6: On the diagram produced in answer to Question 5, show the capacity of each link in the network and provide a note against each link of its contention ratio.
7: On the diagram produced in answer to Question 5, colour and distinguish the switches and routers and for each device provide a note of its backplane capability.
9.x: On the diagram produced in answer to Question 5 colour in the firewall(s) (or other security devices).
(upload an image via http://wiki.gridpp.ac.uk/wiki/Special:Upload)
Question 8
What is the average and peak traffic flow between your local (Departmental) network and the Institutional network?
- Average traffic: average measured over a few days was ~ 1.5 Mbit/s
- Peak traffic: during last few days of monitoring, have seen max 70 Mbit/s
What is the average and peak traffic flow between your Institutional network and the RNO?
- Average traffic: For October, the 100 Mbit/s link from RHUL to LMN at ULCC was on average 34% utilised.
- Peak traffic: During the same period, the same link utilisation peaked at 54%.
What is the total capacity of your Institutional connection to the RNO?

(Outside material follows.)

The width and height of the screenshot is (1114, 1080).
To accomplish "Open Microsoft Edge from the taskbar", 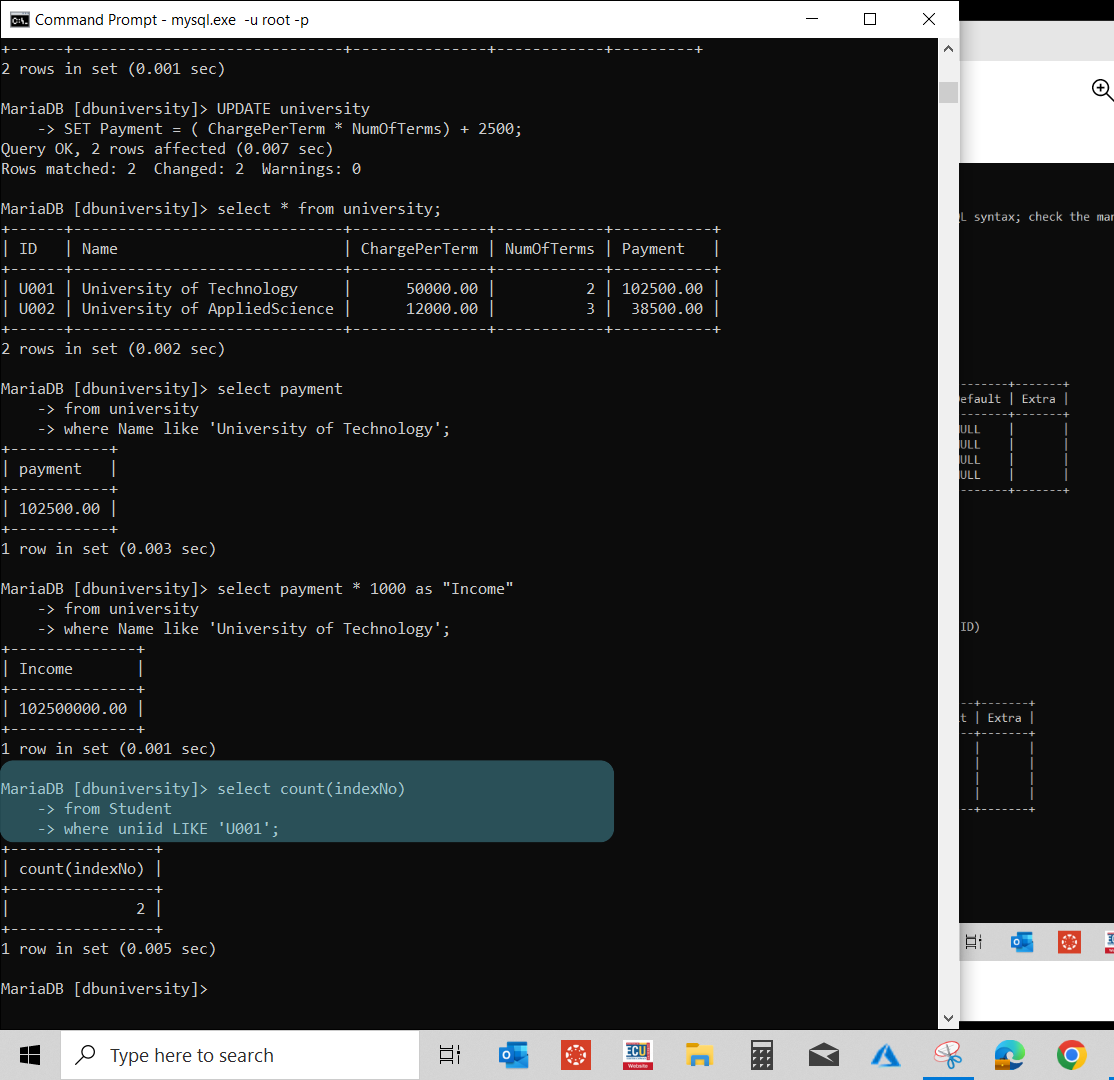I will pos(1009,1054).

- Our total capacity is: 100 Mbit/s
What are the upgrade plans for your local (Departmental) network; your Institutional network and the network run by the RNO?

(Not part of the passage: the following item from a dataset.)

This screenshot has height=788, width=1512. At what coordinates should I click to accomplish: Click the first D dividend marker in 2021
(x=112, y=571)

- Departmental plans: None
- Institutional plans: aspiration to upgrade to a 1 Gbit connection to LMN
but no solid plans or timeline at present.
- RNO plans: Not known
Question 9
Do you believe in IS Security? Does your Institute believe in IS Security?
- I'm a believer: YES
- We're collective believers: YES
Do you believe in firewalls? Does your Institute believe in firewalls?
- I'm a believer: YES
- We're collective believers: YES
Provide information of how changes are made to the rule set of the firewall.
- Firewall rules are changed by: particle physics network/system admins
Provide a note of the capacity of this device and what happens when that capacity is exceeded.
- The capacity is: 1Gb/s
- When it goes over-capacity, the following happens:
Don't know. There is a 100 Mb/s bottleneck that generally prevents this.
Question 10
What is the best performance you can achieve from your end-system to an equivalent system located in some geographically remote (and friendly!) Institute?
- Best performance is: ~5 MByte/s with bbftp (parallel streams) or 1.2 MByte/s with sftp (single stream).
For your end-system:
- Do you understand the kernel, the bus structure; the NIC; and the disk system?
- I understand: qualified YES
(i.e. yes, to some extent, but one could always understand more)
- Do you understand TCP tuning and what it can do for you?
- I understand: NO, at least not across a WAN.
- Do you understand your application and what it can do to your performance?
- I understand: qualified NO
What is meant by "my application"? I don't consider the grid middleware or VO jobs to be mine, I am just letting LCG and VOs run them on my systems. It is their business to tune these applications.